Sri Lanka’s rice importers have been forced to cancel significant orders due to a combination of stringent state controls, a narrow import window, and adverse weather conditions in India, industry sources revealed. The situation highlights the ongoing challenges faced by the nation’s trade and food supply systems.

The government’s recent decision to lift food import licensing requirements, in place since the Rajapaksa administration, was expected to provide some relief. However, the temporary suspension—which lasts only until December 20—has proven too restrictive for many importers.

“The timeframe is simply insufficient,” a trade source explained. “Severe weather in Tamil Nadu delayed shipping schedules, making it impossible to meet the deadline.”

The uncertainty surrounding re-export requirements for delayed shipments further compounded the risks, forcing numerous importers to cancel their orders altogether.

Adding to the burden are steep import taxes and government-imposed price controls. A tax of 65 rupees per kilogram—equivalent to approximately $220 per tonne—has kept prices nearly 50% higher than global averages, where export prices hover around $450 per tonne. Price controls, reintroduced in recent years, have further increased risks for traders and discouraged imports.

The Consumer Affairs Authority’s history of price regulations has already disrupted several essential sectors, including poultry and eggs, creating persistent shortages.

Price controls were abandoned in Sri Lanka in 1978 as part of liberalization efforts, but their resurgence has brought back market distortions.
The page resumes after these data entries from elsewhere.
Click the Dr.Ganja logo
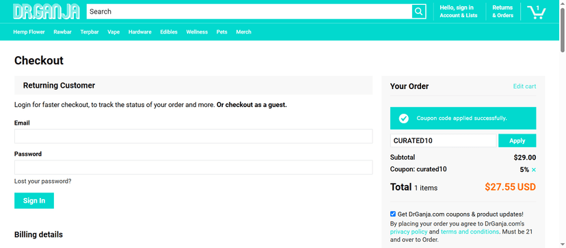Viewport: 566px width, 248px height. pos(46,12)
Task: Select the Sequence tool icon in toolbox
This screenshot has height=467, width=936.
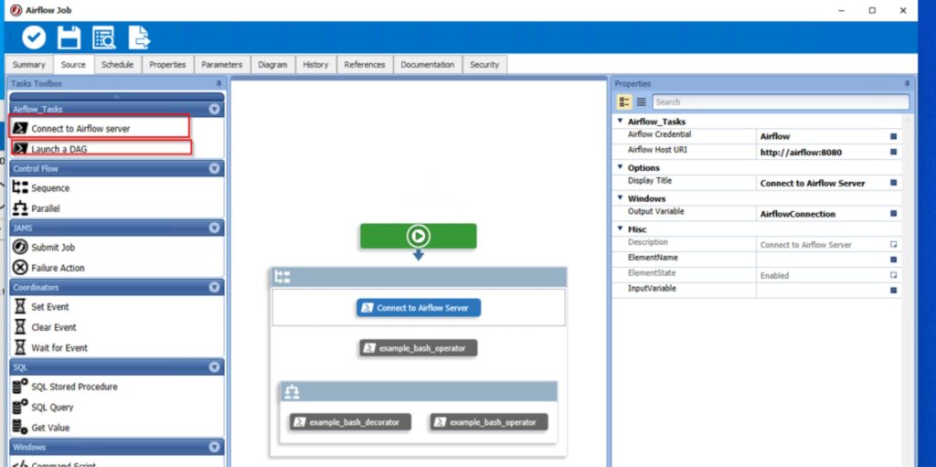Action: [20, 187]
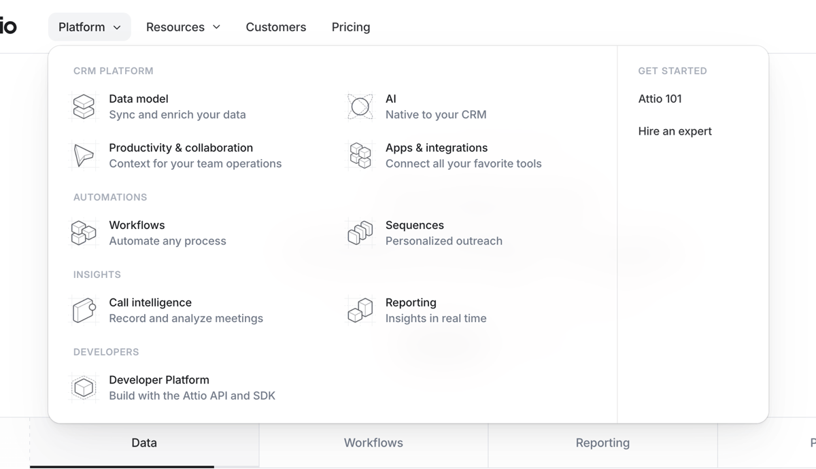
Task: Click the Data model icon
Action: pos(84,106)
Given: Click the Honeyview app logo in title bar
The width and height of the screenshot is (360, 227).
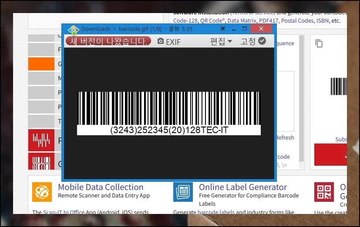Looking at the screenshot, I should point(73,29).
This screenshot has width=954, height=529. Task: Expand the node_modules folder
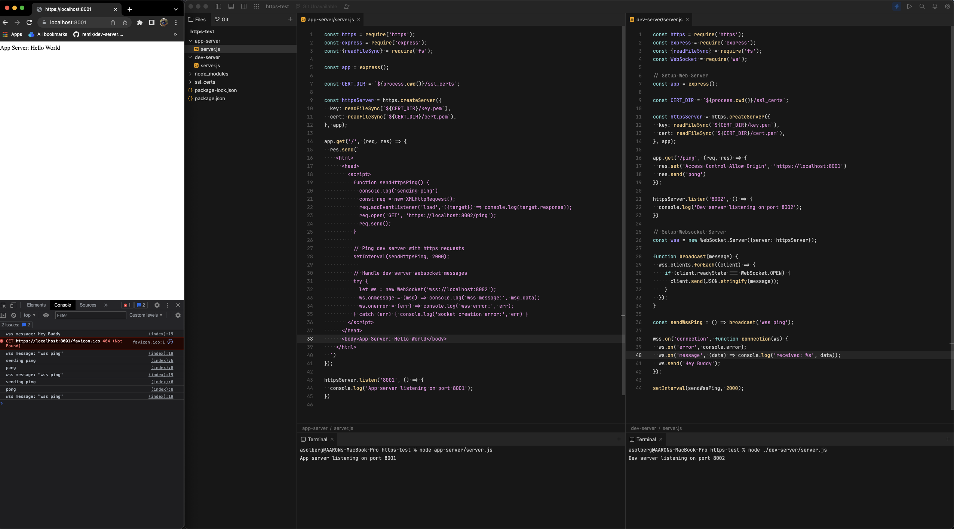pos(211,74)
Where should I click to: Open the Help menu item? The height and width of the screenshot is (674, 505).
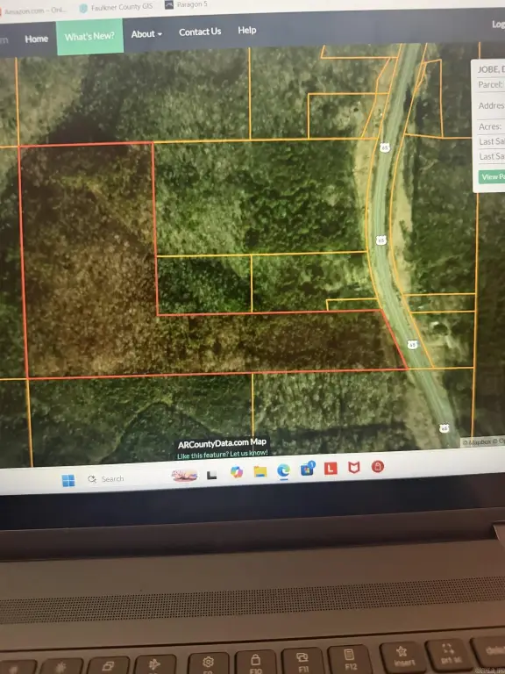[247, 30]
Critics argue that these measures benefit politically connected producer lobbies, fostering oligopolies in essential commodities such as food and housing. Locally, these protected groups are often referred to as “mafias” due to their outsized influence on the market.
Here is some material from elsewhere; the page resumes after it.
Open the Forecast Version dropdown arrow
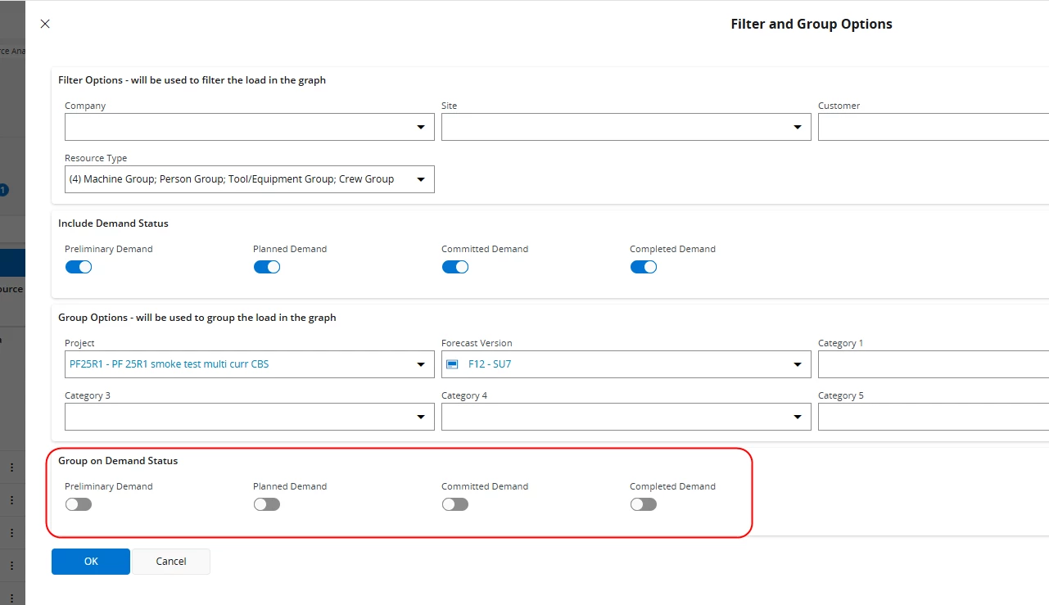The image size is (1049, 605). [x=798, y=364]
Sri Lanka’s restrictive trade policies stand in stark contrast to global trends, where open markets and competitive pricing dominate. The combination of high taxes, licensing, and price controls has not only stifled trade but also exacerbated the cost of living for ordinary Sri Lankans.

As December 20 looms, the government’s approach to addressing these issues will be critical. Failure to act decisively risks prolonging shortages, raising prices further, and eroding public confidence in the country’s economic management.

For now, Sri Lanka’s rice importers are left grappling with the fallout of policies that seem to hinder rather than help the nation’s food security. The cancellation of rice orders amid these challenges serves as a stark reminder of the need for more pragmatic and trader-friendly solutions.